J Seidman, ‘Solomon Mahlangu‘, with Medu Art Ensemble, silkscreen, Gaborone, 1982

The collection held by the ANC was exhibited internationally throughout the late 1980s. Some pictures were removed from the set; the returning ANC placed the remainder in the Robben Island Museum collection.  

I inquired in the late 1990s about the Medu posters in Sweden. I was informed that they had been handed over to the South African Department of Arts and Culture in 1996. Subsequent inquiries failed to discover who received them on the department’s behalf, or where they were held. The posters have not been in public view since.

Without investigating what happened, Joja concludes that I refused to place Medu posters with the new South African government because I distrusted new black government officials, reflecting “an arrogant, Western dismissive tone that African states do not have adequate facilities sophisticated enough to care for their own historical objects”. 

In reality, I suspected that the department officials who received the Medu collection from Uppsala in 1996 were civil servants transferred from the apartheid-era education department structures (Christian National Education and Bantu Education), and no, I was not willing to trust them with the last remaining set of Medu posters. 

I placed the last set of Medu posters with the South African History Archive, a nongovernmental organisation designated as the repository for struggle history. They are there today, together with about 5 000 political posters from inside and outside South Africa. These have been documented, digitised and are publicly available to researchers and other users. I was employed as the head of the poster collection to do this, and subsequently wrote the book Red on Black, the Story of the South African Poster Movement.

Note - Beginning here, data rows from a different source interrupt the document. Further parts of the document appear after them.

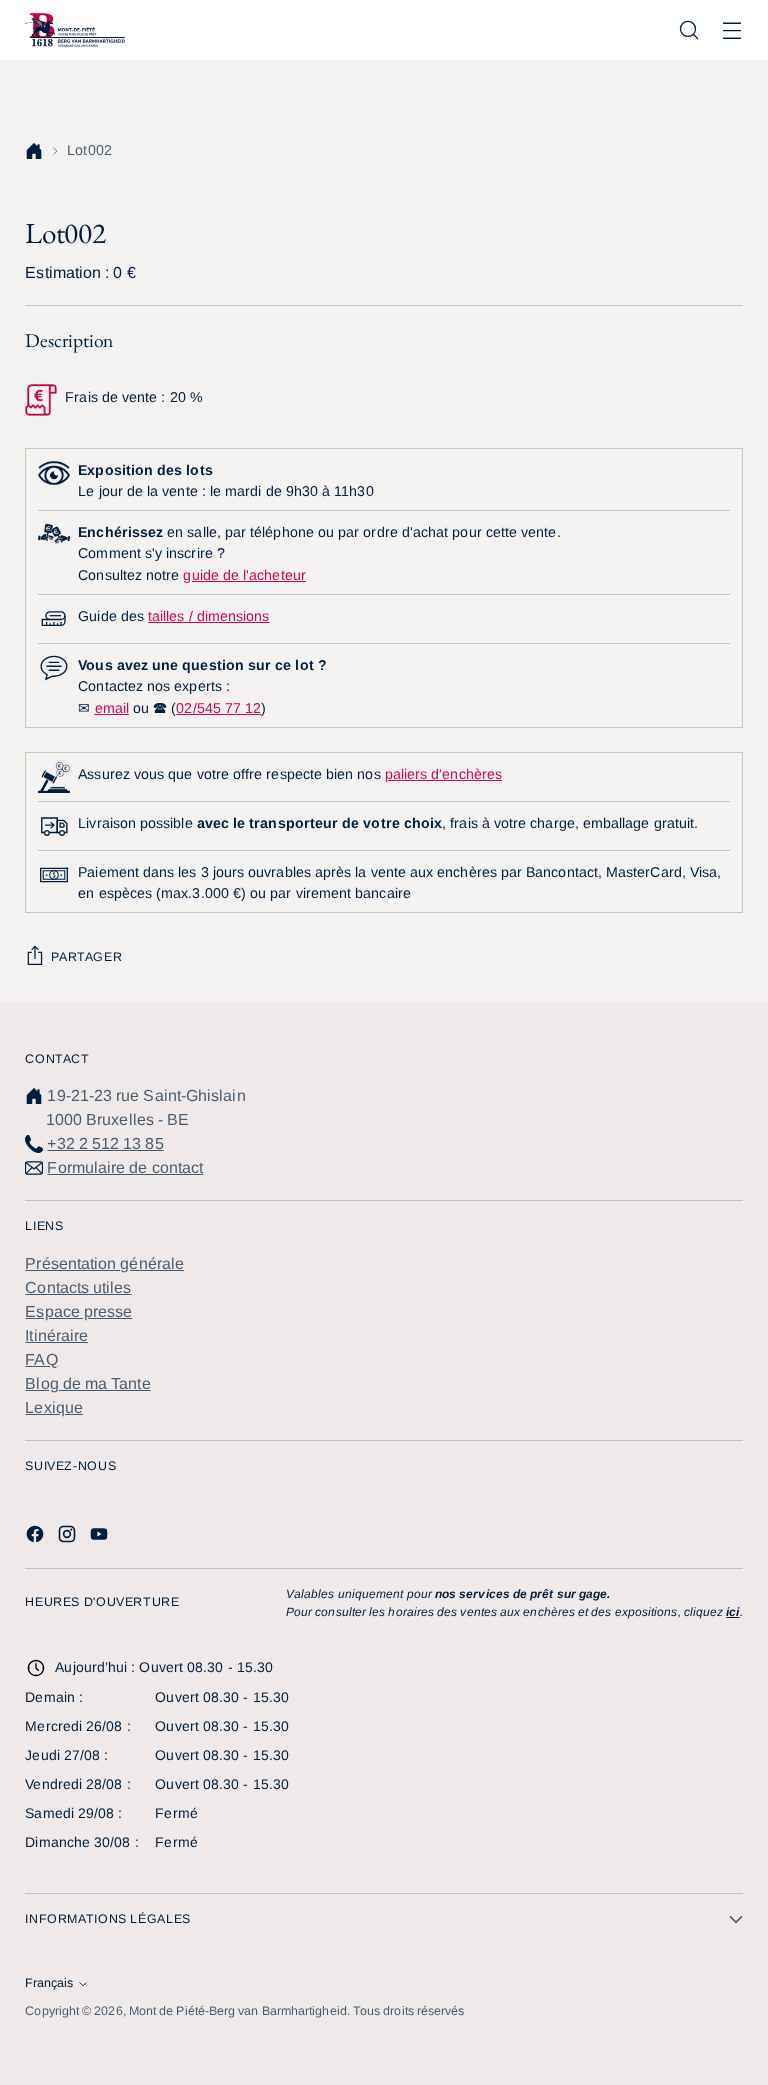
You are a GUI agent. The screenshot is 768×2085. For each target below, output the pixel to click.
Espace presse (78, 1311)
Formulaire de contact (125, 1167)
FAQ (41, 1359)
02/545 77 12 (218, 708)
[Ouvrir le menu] (732, 30)
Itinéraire (56, 1335)
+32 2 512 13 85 (105, 1143)
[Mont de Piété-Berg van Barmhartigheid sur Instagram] (69, 1537)
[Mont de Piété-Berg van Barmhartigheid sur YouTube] (101, 1537)
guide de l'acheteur (244, 575)
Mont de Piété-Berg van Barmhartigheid (238, 2011)
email (112, 708)
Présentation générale (104, 1263)
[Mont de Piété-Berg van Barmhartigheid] (75, 30)
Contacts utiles (78, 1287)
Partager (86, 957)
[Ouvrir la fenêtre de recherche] (689, 30)
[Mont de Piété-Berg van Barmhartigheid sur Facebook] (37, 1537)
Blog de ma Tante (87, 1383)
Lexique (54, 1407)
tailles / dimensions (208, 616)
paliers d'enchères (443, 774)
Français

I still had posters in my personal portfolio. I subsequently loaned some of these to public exhibitions at the Botswana Museum and Gallery in Gaborone, and to the Johannesburg Art Gallery (JAG) exhibit in 2009. JAG returned the posters to me when the exhibition closed; I later donated those to the Freedom Park collection, to complete the set given to Freedom Park by Sergio-Albio González (whose gift  Joja notes approvingly). 

J Seidman, Pregnancy 1, pen and ink, powder paint, Manzini, 1978

Today, I retain my portfolio, which includes Medu posters that I worked on, collectively and individually. For the record, I have never “hired these out” for a fee, either locally or internationally. (This was the untrue and defamatory allegation the M&G removed from an earlier version of Joja’s article.) 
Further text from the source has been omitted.